**Objectif 1:** Pour chaque affirmation, dites si elle s'accorde avec le texte présenté, en répondant par oui ou par non et en citant exactement les mots du texte qui tranchent : (a) Entre 2003 et 2006, plus de 500 000 familles ont été établies dans le cadre de la réforme agraire. (b) Le Forum social mondial de 2009 s'est tenu à Belém. (c) Le Forum social mondial a été initié en 2003.
**Objectif 2:** Poursuivez le texte présenté sur la réforme agraire au Brésil et le Forum social mondial, à partir de sa dernière phrase.

**Texte présenté:**

----

Le Brésil considère la réforme agraire comme un ensemble de mesures visant à mieux distribuer la terre, en vue de satisfaire les principes de justice sociale, de développement rural durable, de création d’emplois et de revenus ainsi que d’augmenter la production d’aliments.
Entre 2003 et 2006, 42 millions d’hectares supplémentaires ont été incorporés à la reforme agraire, permettant ainsi l’établissement de 525 994 familles. Le programme a bénéficié d’un budget de 6,6 milliards de réais (environ 2,2 milliards d’euros) en six ans.

L.L.D. : Initié en 2001, le Forum social mondial a de nouveau été accueilli par votre pays du 27 janvier au 1er février 2009, à Belém, en plein cœur de l’Amazonie. Comment définiriez-vous les enjeux sociaux de cette rencontre ?

S.E.M.J.M.B. : Le Forum social mondial a répondu, une fois de plus avec succès, au défi de promouvoir le débat et d’attirer l’attention de la communauté internationale sur des questions extrêmement importantes dans une perspective non-gouvernementale et reflétant la société civile organisée.

----

**Section des données:**
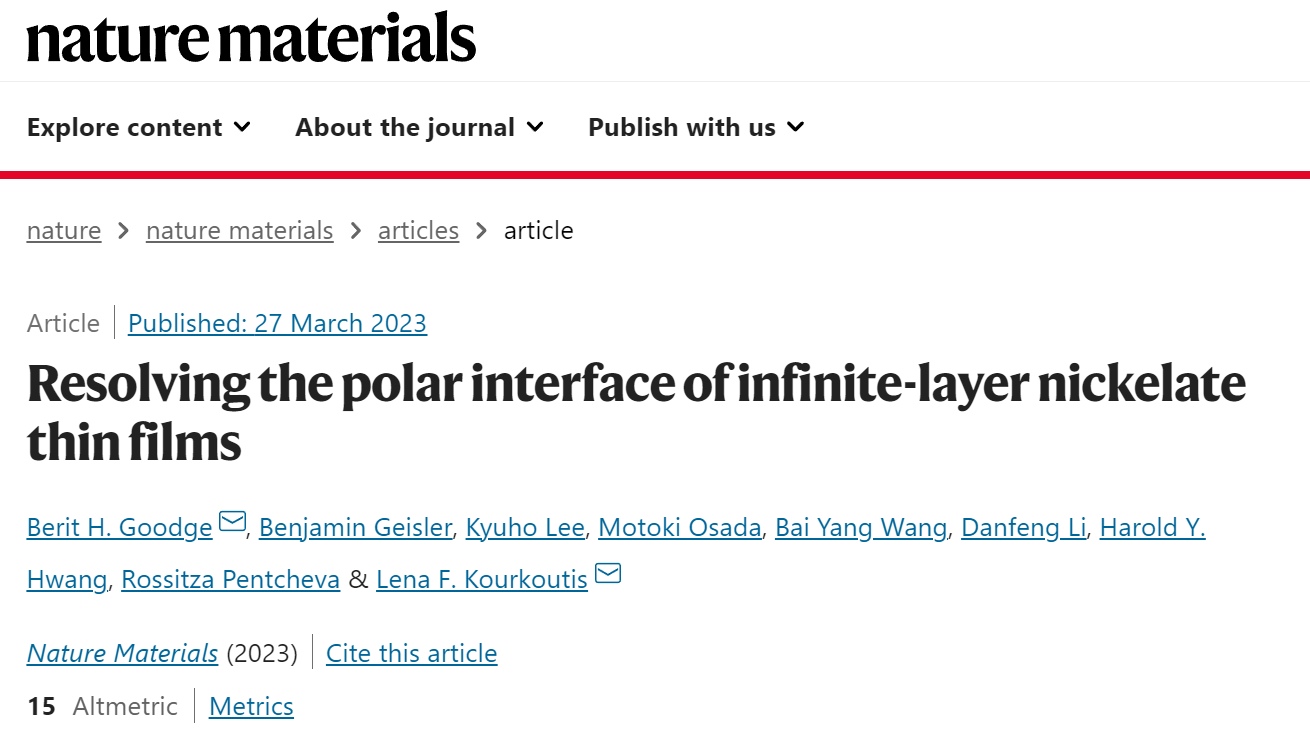Open author Lena F. Kourkoutis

----

**Réponse rédigée 1:**
(a) Oui : « permettant ainsi l’établissement de 525 994 familles ».
(b) Oui : « à Belém, en plein cœur de l’Amazonie ».
(c) Non : « Initié en 2001 ».

**Réponse rédigée 2:**
Cette fois-ci, le forum a innové en faisant venir des participants nationaux et internationaux au cœur de la forêt, en montrant de façon très claire que les questions sociales sont aussi liées à la préservation de l’environnement et à la promotion du développement durable. Le Président Lula, qui considère que le débat non-gouvernemental est une composante essentielle de la démocratie, a toujours exprimé un intérêt particulier pour ce forum.

L.L.D. : Lors du sommet du G20 qui s’est tenu le 15 novembre 2008, le Président Lula de Silva a plaidé pour une plus grande implication des pays émergents dans le système financier international. Quelles propositions le Brésil compte-t-il faire en ce sens dans le sillage du sommet du G20 d’avril 2009 ?

S.E.M.J.M.B. : Le Brésil considère que les organismes et instances internationales existants, ainsi que les règles et pratiques internationales en vigueur en matière financière se sont révélés largement insuffisants face à la crise économique actuelle. Ils ont été mis à l’épreuve de l’histoire. Par conséquent, il est nécessaire de redéfinir le système financier international, de revoir ses institutions et ses règles ainsi que les fondements de sa légitimité et de sa représentativité.
Dans ce contexte, une plus grande représentation dans les délibérations des institutions financières internationales doit être attribuée aux pays en développement comme le Brésil. En outre, notre pays encourage une amélioration de la régulation et de la transparence du système financier international.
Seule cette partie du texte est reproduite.